* **Records supplied**
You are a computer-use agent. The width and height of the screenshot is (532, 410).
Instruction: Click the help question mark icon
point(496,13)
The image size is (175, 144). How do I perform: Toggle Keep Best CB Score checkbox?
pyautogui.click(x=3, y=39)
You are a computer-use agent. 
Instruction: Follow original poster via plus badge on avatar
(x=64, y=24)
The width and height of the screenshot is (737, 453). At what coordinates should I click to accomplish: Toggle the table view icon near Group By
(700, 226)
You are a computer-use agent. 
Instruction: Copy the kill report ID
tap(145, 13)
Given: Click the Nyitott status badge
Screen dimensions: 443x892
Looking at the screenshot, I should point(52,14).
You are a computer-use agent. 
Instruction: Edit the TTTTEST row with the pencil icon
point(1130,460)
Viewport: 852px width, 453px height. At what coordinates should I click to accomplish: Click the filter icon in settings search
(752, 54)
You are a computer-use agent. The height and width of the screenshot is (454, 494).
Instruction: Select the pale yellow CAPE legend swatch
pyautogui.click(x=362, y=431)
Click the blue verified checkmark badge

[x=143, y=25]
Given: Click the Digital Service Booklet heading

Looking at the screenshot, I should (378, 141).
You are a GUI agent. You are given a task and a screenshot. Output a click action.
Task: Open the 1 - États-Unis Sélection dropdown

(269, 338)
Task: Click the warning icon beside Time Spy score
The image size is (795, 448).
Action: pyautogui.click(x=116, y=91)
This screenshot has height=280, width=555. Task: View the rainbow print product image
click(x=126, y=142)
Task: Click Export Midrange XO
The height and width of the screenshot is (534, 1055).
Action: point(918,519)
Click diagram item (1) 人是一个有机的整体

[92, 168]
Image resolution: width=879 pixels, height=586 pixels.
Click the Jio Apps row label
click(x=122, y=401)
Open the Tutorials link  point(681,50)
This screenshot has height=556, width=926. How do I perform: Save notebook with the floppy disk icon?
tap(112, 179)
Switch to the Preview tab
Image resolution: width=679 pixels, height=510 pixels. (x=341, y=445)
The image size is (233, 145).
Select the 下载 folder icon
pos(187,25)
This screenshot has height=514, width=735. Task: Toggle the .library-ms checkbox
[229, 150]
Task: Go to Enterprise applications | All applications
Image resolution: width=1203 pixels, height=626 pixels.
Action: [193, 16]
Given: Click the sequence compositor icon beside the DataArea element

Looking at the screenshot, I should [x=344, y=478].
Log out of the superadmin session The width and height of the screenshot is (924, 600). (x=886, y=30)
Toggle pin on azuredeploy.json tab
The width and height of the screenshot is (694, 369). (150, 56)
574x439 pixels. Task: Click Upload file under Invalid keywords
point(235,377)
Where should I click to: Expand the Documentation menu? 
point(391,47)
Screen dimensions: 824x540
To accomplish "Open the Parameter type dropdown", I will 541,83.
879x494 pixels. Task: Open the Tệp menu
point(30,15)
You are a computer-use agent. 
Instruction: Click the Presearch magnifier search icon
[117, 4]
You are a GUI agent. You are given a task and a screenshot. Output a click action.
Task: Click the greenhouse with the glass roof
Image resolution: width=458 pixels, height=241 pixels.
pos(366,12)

* **About this task**
Set down the data in full, word for word.

* **The completed task**
You are a computer-use agent. The width and height of the screenshot is (532, 410).
Instruction: Click the help question mark icon
point(496,13)
The image size is (175, 144). How do I perform: Toggle Keep Best CB Score checkbox?
pyautogui.click(x=3, y=39)
You are a computer-use agent. 
Instruction: Follow original poster via plus badge on avatar
(x=64, y=24)
The width and height of the screenshot is (737, 453). At what coordinates should I click to accomplish: Toggle the table view icon near Group By
(700, 226)
You are a computer-use agent. 
Instruction: Copy the kill report ID
tap(145, 13)
Given: Click the Nyitott status badge
Screen dimensions: 443x892
Looking at the screenshot, I should point(52,14).
You are a computer-use agent. 
Instruction: Edit the TTTTEST row with the pencil icon
point(1130,460)
Viewport: 852px width, 453px height. At what coordinates should I click to accomplish: Click the filter icon in settings search
(752, 54)
You are a computer-use agent. The height and width of the screenshot is (454, 494).
Instruction: Select the pale yellow CAPE legend swatch
pyautogui.click(x=362, y=431)
Click the blue verified checkmark badge

[x=143, y=25]
Given: Click the Digital Service Booklet heading

Looking at the screenshot, I should (378, 141).
You are a GUI agent. You are given a task and a screenshot. Output a click action.
Task: Open the 1 - États-Unis Sélection dropdown

(269, 338)
Task: Click the warning icon beside Time Spy score
The image size is (795, 448).
Action: pyautogui.click(x=116, y=91)
This screenshot has height=280, width=555. Task: View the rainbow print product image
click(x=126, y=142)
Task: Click Export Midrange XO
The height and width of the screenshot is (534, 1055).
Action: point(918,519)
Click diagram item (1) 人是一个有机的整体

[92, 168]
Image resolution: width=879 pixels, height=586 pixels.
Click the Jio Apps row label
click(x=122, y=401)
Open the Tutorials link  point(681,50)
This screenshot has height=556, width=926. How do I perform: Save notebook with the floppy disk icon?
tap(112, 179)
Switch to the Preview tab
Image resolution: width=679 pixels, height=510 pixels. (x=341, y=445)
The image size is (233, 145).
Select the 下载 folder icon
pos(187,25)
This screenshot has height=514, width=735. Task: Toggle the .library-ms checkbox
[229, 150]
Task: Go to Enterprise applications | All applications
Image resolution: width=1203 pixels, height=626 pixels.
Action: [193, 16]
Given: Click the sequence compositor icon beside the DataArea element

Looking at the screenshot, I should [x=344, y=478].
Log out of the superadmin session The width and height of the screenshot is (924, 600). (x=886, y=30)
Toggle pin on azuredeploy.json tab
The width and height of the screenshot is (694, 369). (150, 56)
574x439 pixels. Task: Click Upload file under Invalid keywords
point(235,377)
Where should I click to: Expand the Documentation menu? 
point(391,47)
Screen dimensions: 824x540
To accomplish "Open the Parameter type dropdown", I will 541,83.
879x494 pixels. Task: Open the Tệp menu
point(30,15)
You are a computer-use agent. 
Instruction: Click the Presearch magnifier search icon
[117, 4]
You are a GUI agent. You are given a task and a screenshot. Output a click action.
Task: Click the greenhouse with the glass roof
Image resolution: width=458 pixels, height=241 pixels.
pos(366,12)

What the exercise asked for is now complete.